Ecosystem for digital identities as a prerequisite
For SSI technology to work without user-tracking but with a high degree of interoperability, a user-friendly ecosystem for self-managing digital identities is needed. Ideally, it would be jointly developed by the government and companies working together and made available to citizens from one central source. This is because, in addition to public authorities that issue sovereign identity documents, businesses will also be able to contribute many applications that are relevant to day-to-day life. So the ecosystem will serve as a central platform that is open to a growing number of identification documents and partners.
It will create a sustainable infrastructure that goes beyond merely exchanging identity-related data. It also involves authentication and authorisation data, such as granting access to buildings or to websites using single sign-on. It will provide interfaces with existing standards like OpenID Connect as well as connectivity of sovereign ID documents, with the aim of encouraging acceptance and popularity.

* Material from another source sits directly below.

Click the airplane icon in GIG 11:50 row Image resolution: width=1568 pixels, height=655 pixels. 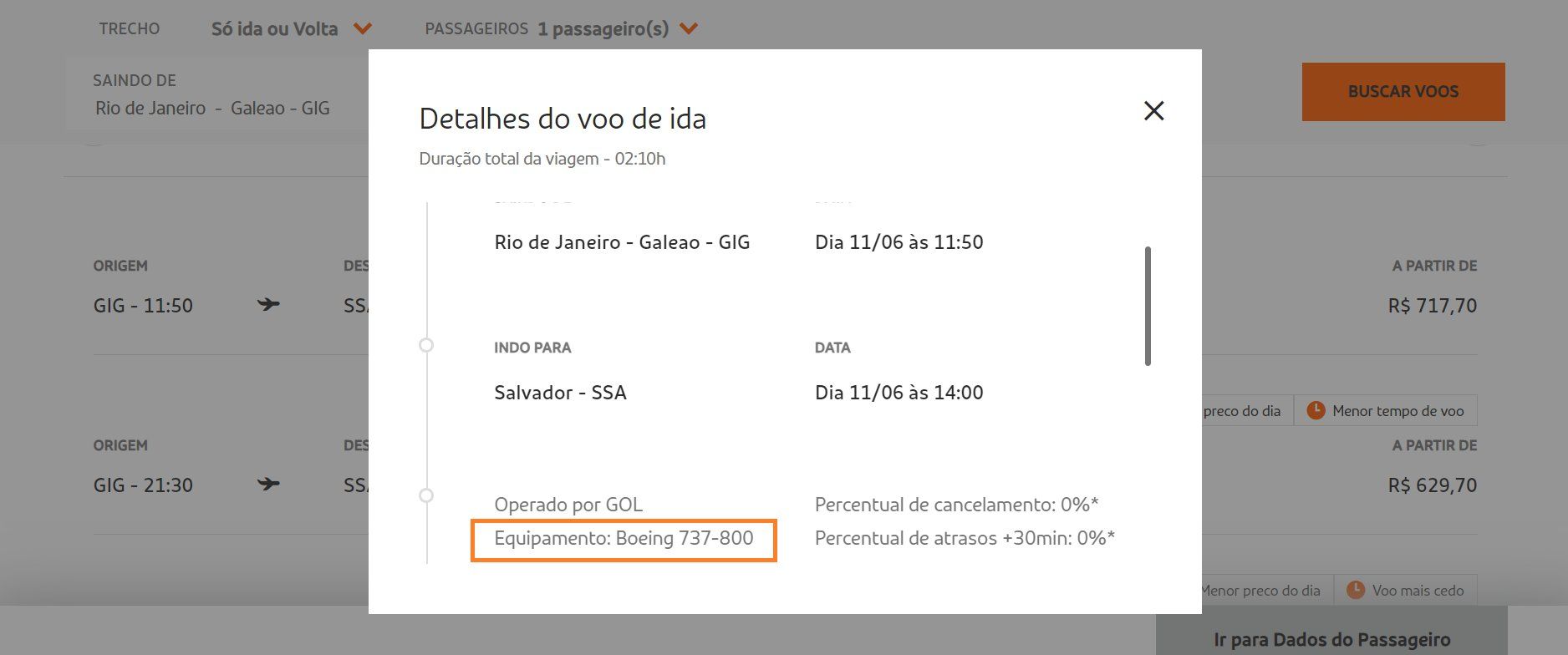268,304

Innovation competition to test the ecosystem
The concept of self-sovereign identity has already arrived in the German economy. Under an innovation competition known as the “Secure Digital Identities” showcase programme, the Federal Ministry for Economic Affairs and Climate Action is funding no fewer than four approaches to test an open and user-friendly ID ecosystem in model regions. The projects are entitled ID-Ideal, IDunion, ONCE and SDIKA. Since the launch in April 2021, these projects give the users located in each showcase region – which may span a city or several German federal states – a way to identify themselves digitally with their smartphones. Specific use cases vary across projects.
In addition to this, the German government launched the ID Wallet app last autumn. In an unexpected rush within the first 72 hours, the app was successfully downloaded over 300,000 times. However, security experts voiced concerns, and the app was temporarily taken out of app stores. After some reworking, a new version with additional use cases should be available in spring 2022.

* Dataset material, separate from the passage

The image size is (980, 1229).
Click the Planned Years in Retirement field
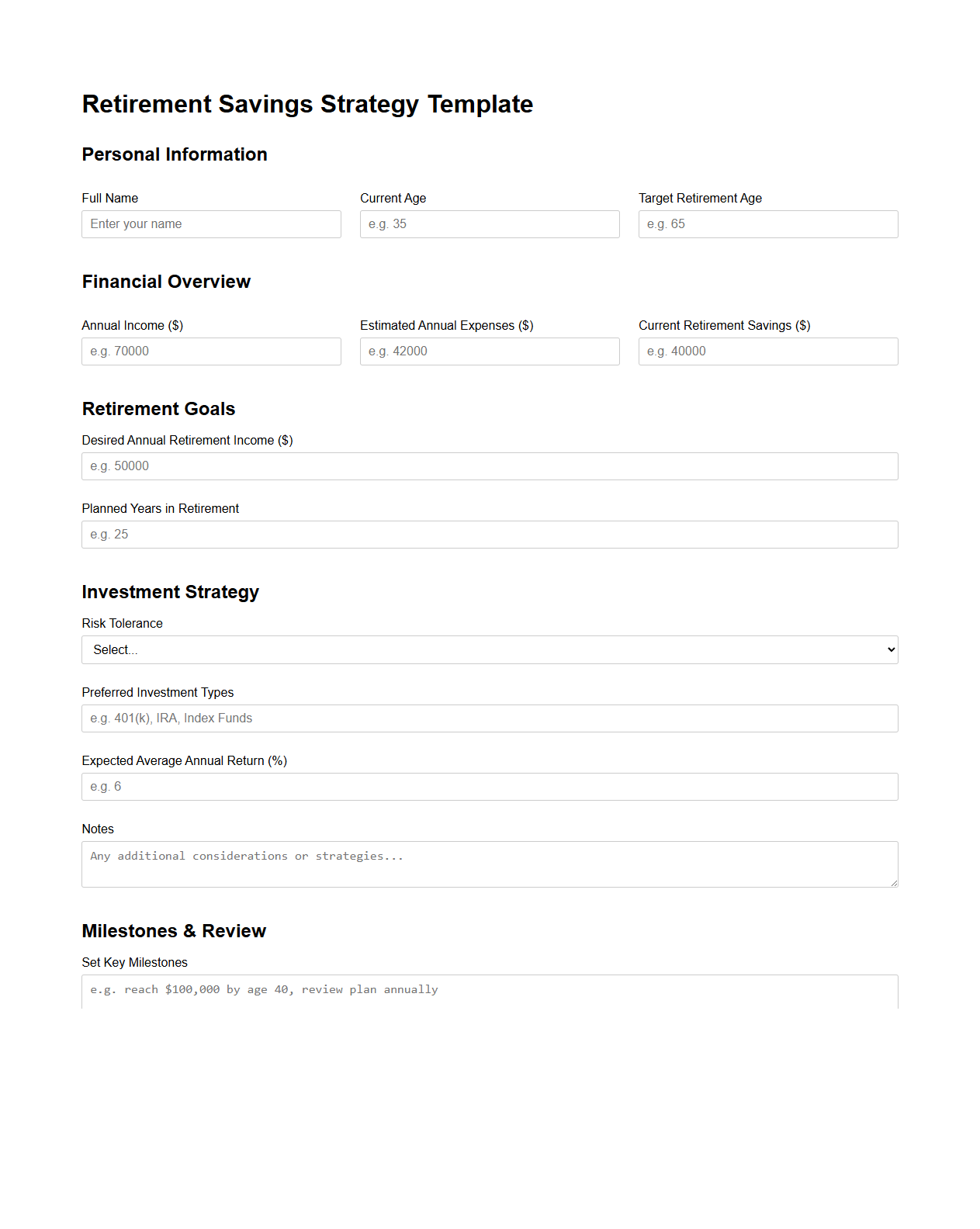489,534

But Germany isn’t the only place facing teething problems. Many trial-and-error approaches are being pursued in Europe in attempts to create the most user-friendly SSI possible that also protects users’ privacy. In the European Union, these efforts converge under the European Blockchain Services Infrastructure (EBSI) initiative. It is pursuing the same goal of creating an infrastructure for the public sector. With all this underway, it remains to be seen which initiative will make its mark as the forerunner in the European arena. But one thing’s for sure: digital wallets are coming and they will make smartphones an even firmer fixture in people’s daily lives.